Napoleon's Wars_ An International History, 1803-1815 - Charles Esdaile [327]
The king had hoped that peace might be brought about, and he first learned in Frankfurt that, so far from this, the passage of the Rhine had been fixed for the st of 1st January. Thrown into the worst possible humour by this news, he sent for Gneisenau and myself to express his dissatisfaction . . . and to reproach us for not having advised against so hazardous an enterprise. We instantly confessed that we had recommended the measure most urgently as Napoleon had rejected the conditions for peace by demanding the most ridiculous conditions. We explained to the king at full length . . . that, of the three great powers, Prussia herself had the greatest interest in seeing this war-loving Napoleon . . . annihilated, if possible by dethroning him, or, if this could not be effected, by driving . . . France back within her old boundaries . . . The king listened to us attentively. Nevertheless, he was not convinced by our reasoning, and persisted in his apprehension that the expedition to Paris would end badly.83
The war, then, continued. Back in France Napoleon proceeded to try to rebuild his fortunes. Already a fiction, the French kingdom of Spain was now abandoned: Joseph Bonaparte had already been brusquely sacked in the wake of Vitoria, and, deciding that the moment was ripe to cut his losses, Napoleon now sent a message to Madrid offering to release the imprisoned Ferdinand VII on the understanding that he would make peace with France and expel the Anglo-Portuguese. When these terms were firmly rejected, he decided to release Ferdinand anyway, but while chaos ensued - the result was a military coup that restored absolutism - it was much too late to make any difference. What was left of France’s Peninsular army was therefore going to have to keep fighting in the south-west. Nor was it of the slightest account that the emperor also released the Pope and directed him to make his way to Rome. Without the resources of the grande empire, the regime’s demands soared. Taxes shot up dramatically: land tax rose by 95 per cent and property tax by 100 per cent. As for manpower, in addition to the 350,000 men called up between January and April 1813, and another 30,000 men called up in August, October saw a demand for 120,000 men from the classes of 1809 to 1814 and 160,000 men from the class of 1815, this being followed a month later by a second demand for 300,000 from the classes of 1803 to 1814. And, as if this was not enough, another 180,000 men were mobilized for service as members of the National Guard. This was a levée en masse such as France had not seen since 1793. Alongside it, indeed, the 500,000 men raised under the Terror paled into insignificance.

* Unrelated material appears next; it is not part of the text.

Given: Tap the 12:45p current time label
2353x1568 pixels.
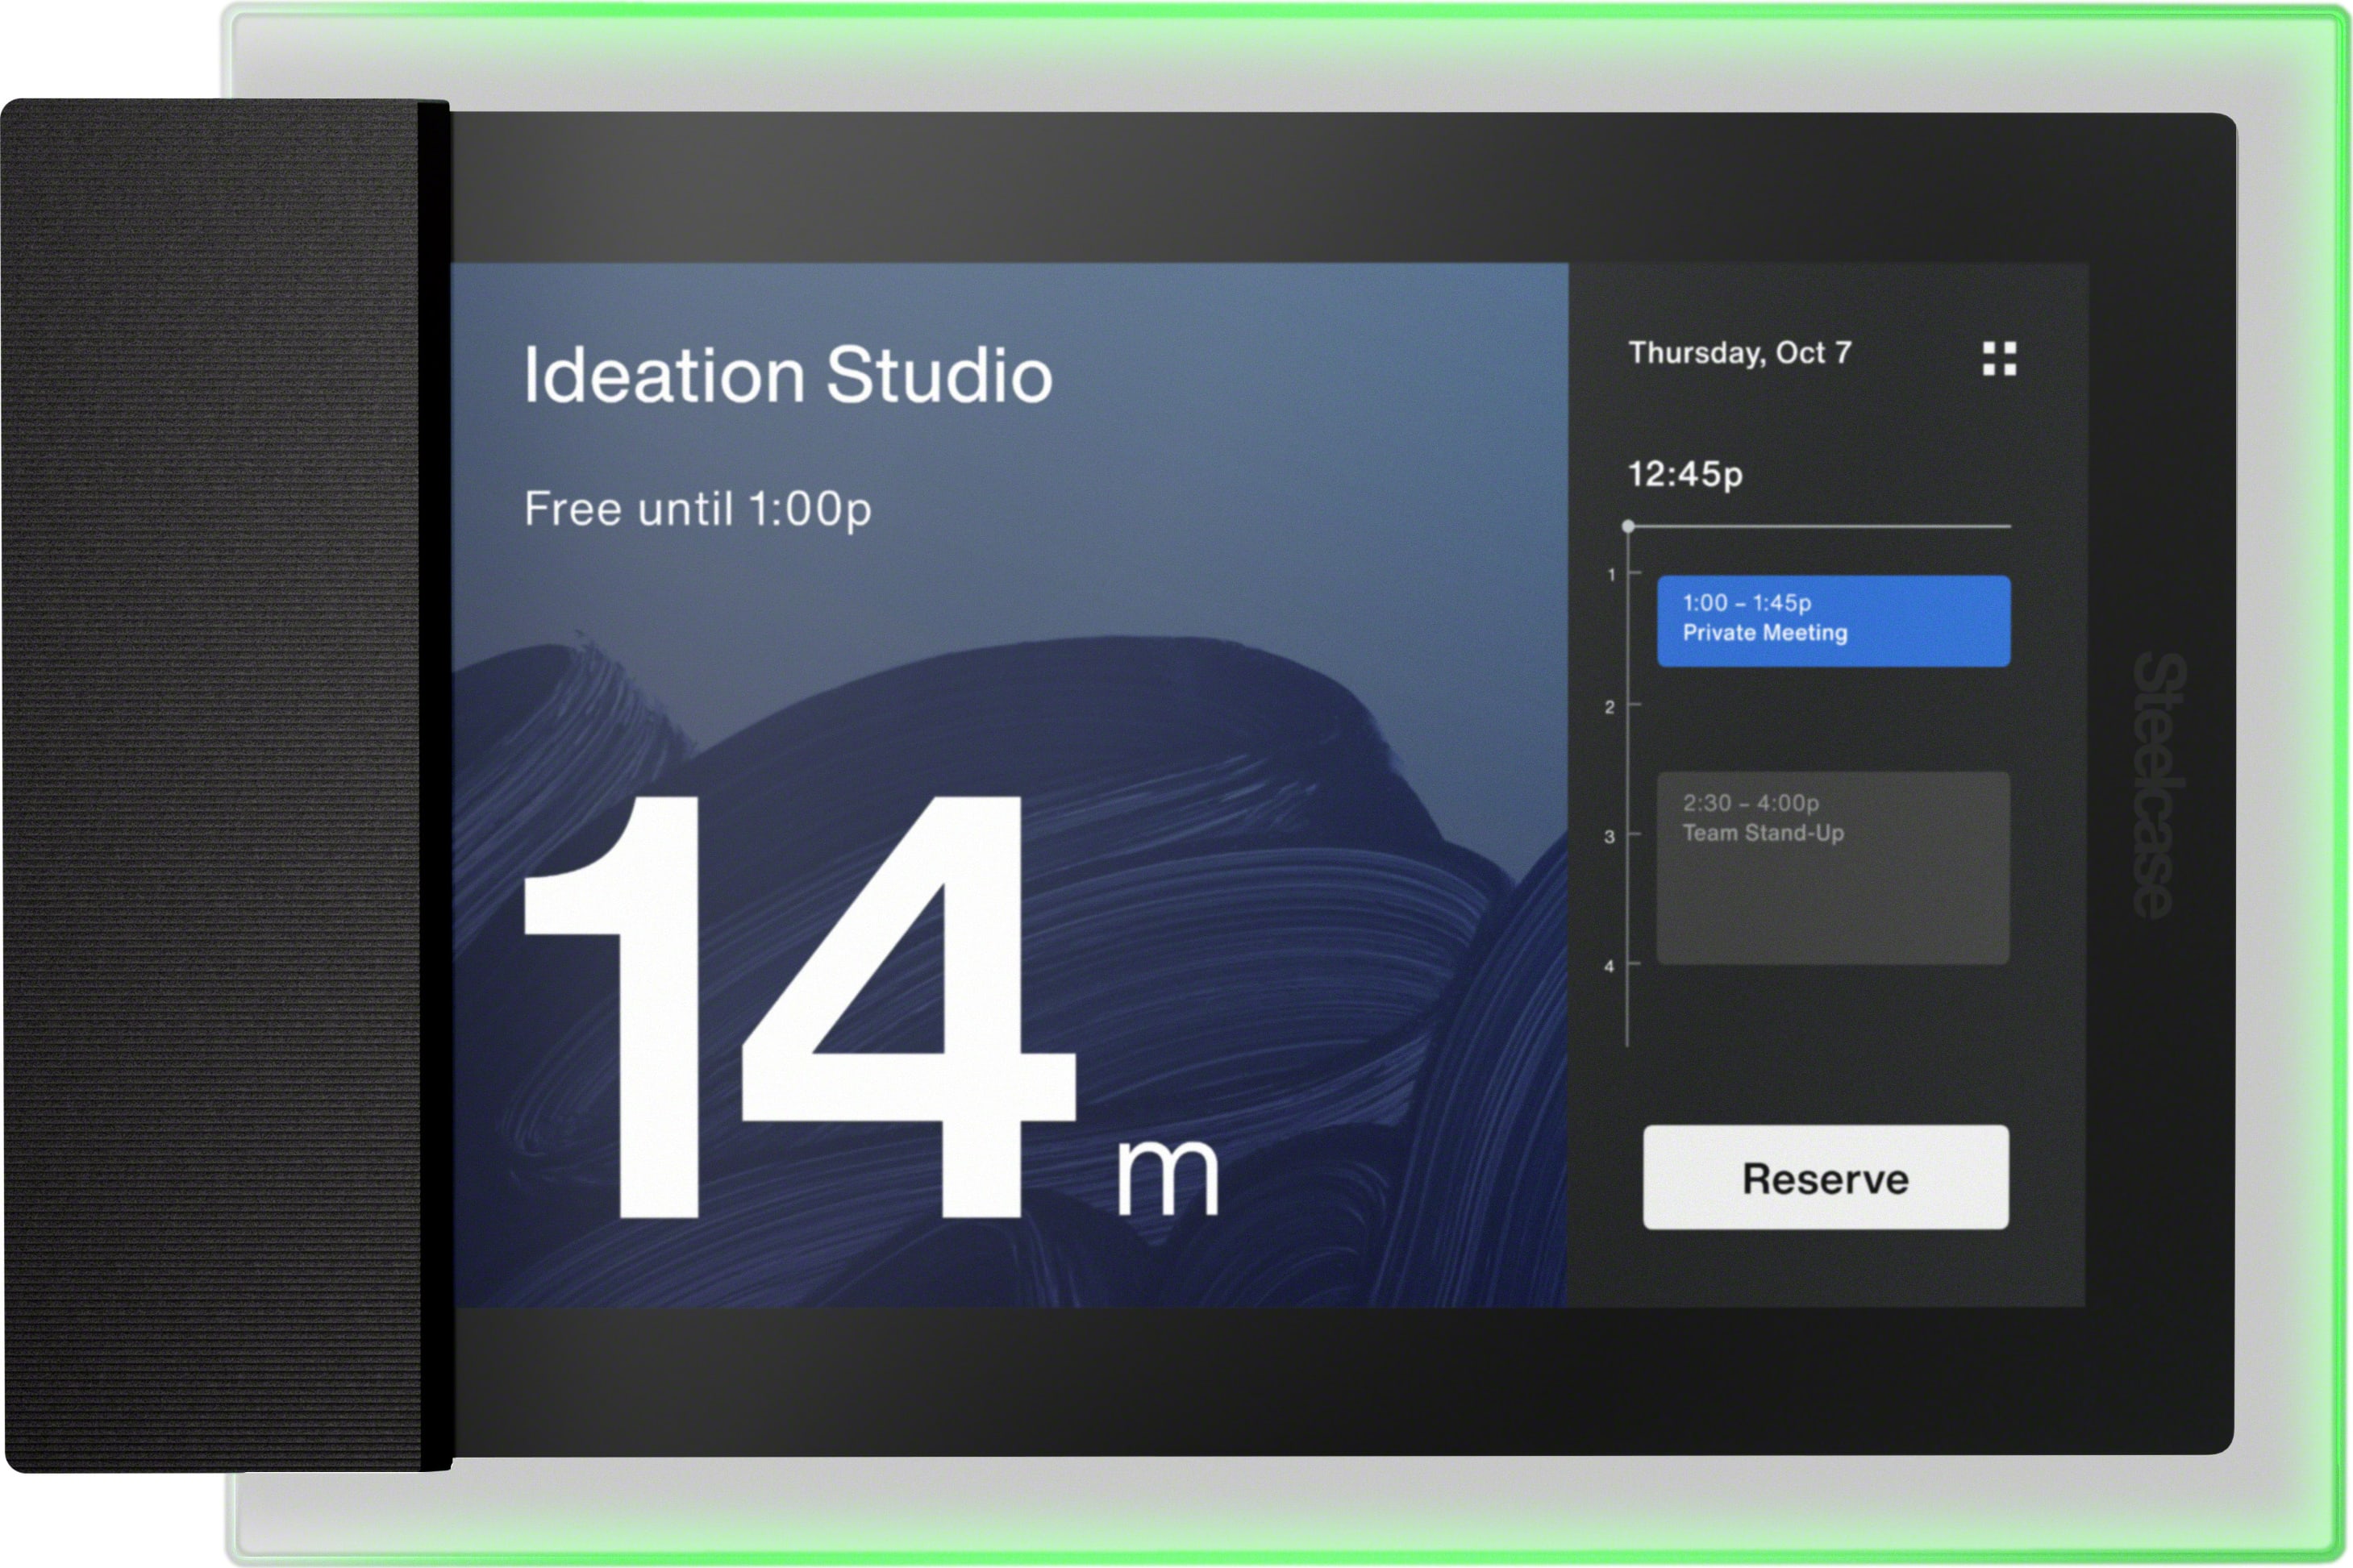Looking at the screenshot, I should (1685, 474).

The impact of all this was catastrophic. The war had already been unpopular in France, but the atmosphere produced by the news of Leipzig was one of growing panic. As Pasquier wrote:
There was no longer any hope in anything: every illusion had been destroyed. There were certainly long columns in Le Moniteur full of patriotic addresses and expressions of devotion on the part of every corporation, every town council, but this official language had the appearance of a practical joke. It would have been much better by far for the government to have maintained a dignified silence.84
If confirmation was needed of the state to which France was reduced, it was the sights that accompanied the arrival of the survivors of the German campaign. ‘The army returned in the most dreadful condition,’ wrote Lavallette. ‘The number of sick and wounded was immense; the hospitals and private houses were not enough to contain them, and that most deadly malady, typhus fever, attacked not only the army, but every village and town through which it passed.’85 As for fresh recruits, there were scarcely any to be had, still less any will to send them.